Oui, c’est bien l’aïeule noire, la Claire aux yeux violets sous ses paupières de nuit.
Écoute ma voix singulière qui te chante dans l’ombre
Ce chant constellé de l’éclatement des comètes chantantes.
Je te chante ce chant d’ombre dune voix nouvelle,
Avec la vieille voix de la jeunesse des mondes. »
Ce poème est écrit dans la langue et avec le système d’images du discours poétique occidental. Et, de fait, c’est rarement que Senghor aura recherché l’exotisme pour lui-même. On aime, bien sûr, retrouver sous sa plume le martèlement du tam-tam comme l’exergue en wolof de ce long poème dédié à René Maran et intitulé Que m’accompagnent Kôra et Balafong. Oui, on aime, pour leur battement de sang, les tonalités fortes de cette dédicace
» Eleydy bisimlây mângi dêtiwoy Ydram bi. Biram Degen-ô ndendàk tamâk sabar-ê. »
Ou encore, ce poème sévère placé en exergue à l’ensemble ayant pour titre Par-delà Eros, avant-dernier texte de Chants d’ombre :
» Kâ na Màydyfela-x-am kasofae nyapâgma dyegânum. »
C’est que Senghor ne veut nullement, à la manière d’un Saint-John Perse, apprivoiser les mots les plus rares de son dictionnaire ni dévaliser, pour la plus grande gloire du Poème, les splendeurs inusitées du lexique. Son verset, il le doit sans doute, comme Claudel, mais aussi comme les discoureurs inspirés de la Bible, comme les marabouts et les muezzins de la tradition africaine, comme son oncle Tokô’Waly qui sait entendre l’invisible et l’écouter, son verset, c’est à la seule mesure de sa respiration qu’il le doit, à ce souffle dont les hommes vivent et qui parfois leur sert à dire avec force ou tendresse le beau, l’inextinguible désir de vivre : » Et chante vers les fontaines la théorie des jeunes filles aux seins triomphants comme des tours dans le soleil. »

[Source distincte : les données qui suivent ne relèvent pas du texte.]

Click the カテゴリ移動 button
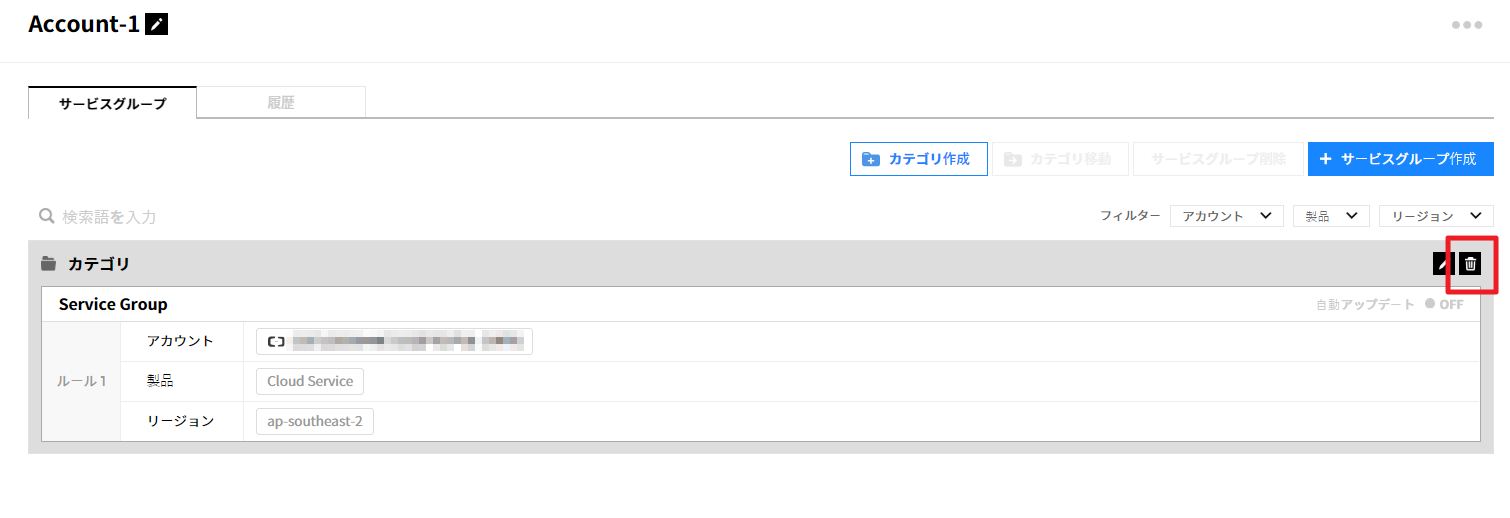This screenshot has width=1510, height=518. (1059, 159)
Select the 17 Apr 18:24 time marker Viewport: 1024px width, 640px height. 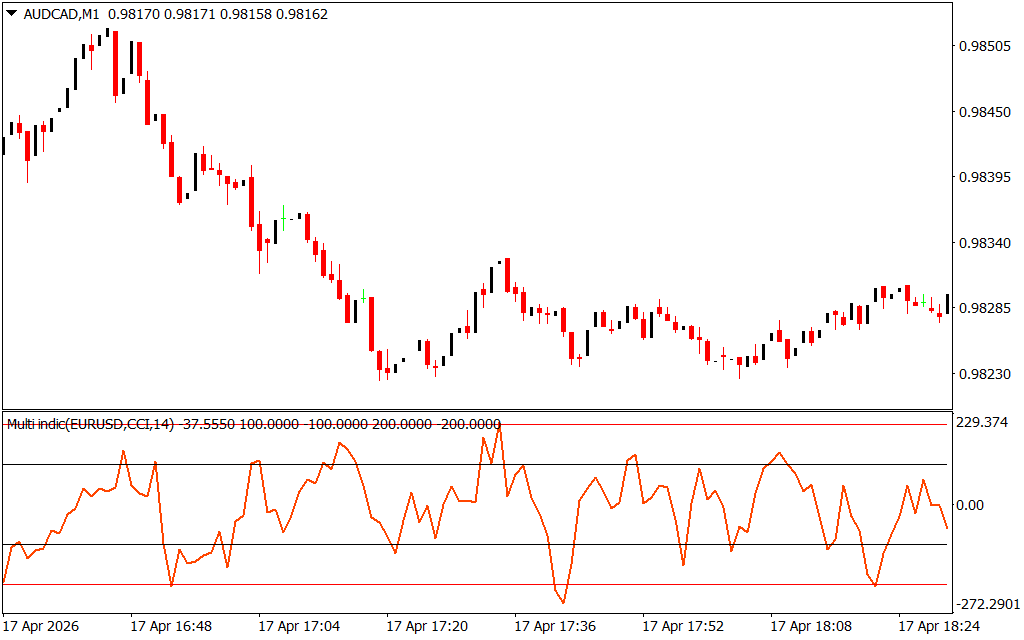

Soulignons-le : Senghor est un grand poète qui, étrangement, malgré le déploiement fastueux de ses versets, n’est jamais – en quoi je le vois qui s’oppose aux écritures parallèles de Claudel ou de Saint-John Perse – un prestidigitateur éblouissant ou un proférateur triomphaliste. Ce n’est pas vraiment le tam-tam son affaire, mais pour le fils de joal l’ombreuse, pour l’auteur de Chants d’ombre et d’Hosties noires, c’est – » le mouvement du tam-tam [étant] force de l’Afrique future » – symboliquement » la lointaine trompette bouchée comme une plainte de nébuleuse en dérive dans la nuit », oui, c’est cette trompette-là, dût-elle parfois s’éveiller » éclatante » , l’instrument appelé à dire au mieux sa blessure secrète ou sa joie émerveillée. Cette mesure venue du plus intime de l’homme de poésie avec cette autre intelligence du monde dont j’ai parlé comme d’une sagesse des contraires, à la manière dont Héraclite les accueille faisant d’eux l’endroit ambigu du destin, mesure qui, ne nous y trompons pas, est une retenue volontaire du sens et une involution de richesse, je la vois susceptible de détenir, issu de sa vérité africaine la plus nue, l’humanisme de ce grand Africain. Comme tous les humanismes, cet humanisme-là a rendez-vous lui aussi, un rendez-vous obligatoire, avec les sagesses de la Méditerranée dont Senghor se réclamait audacieusement, proclamant la sorte de » grécité « , justement, de son cher Sénégal. D’une lettre du 2 octobre 1980, en réponse à l’envoi d’un de mes livres, Inversion de l arbre et du silence 5, j’extrais cette citation: » Vous dites dans votre dédicace, m’écrivait-il, que je connais le prénom de l’arbre. C’est que je crois en la philosophie classique, ne dissocie pas les existants et évite, ainsi, de rendre leurs substances misérables, incommunicables. « Le Monde des forces se tient comme une toile d’araignée, dont on ne peut faire vibrer un seul fil sans ébranler toutes les mailles », dit la philosophie bantoue. D’où l’idée que le Négro Africain connaît le prénom de l’arbre… « .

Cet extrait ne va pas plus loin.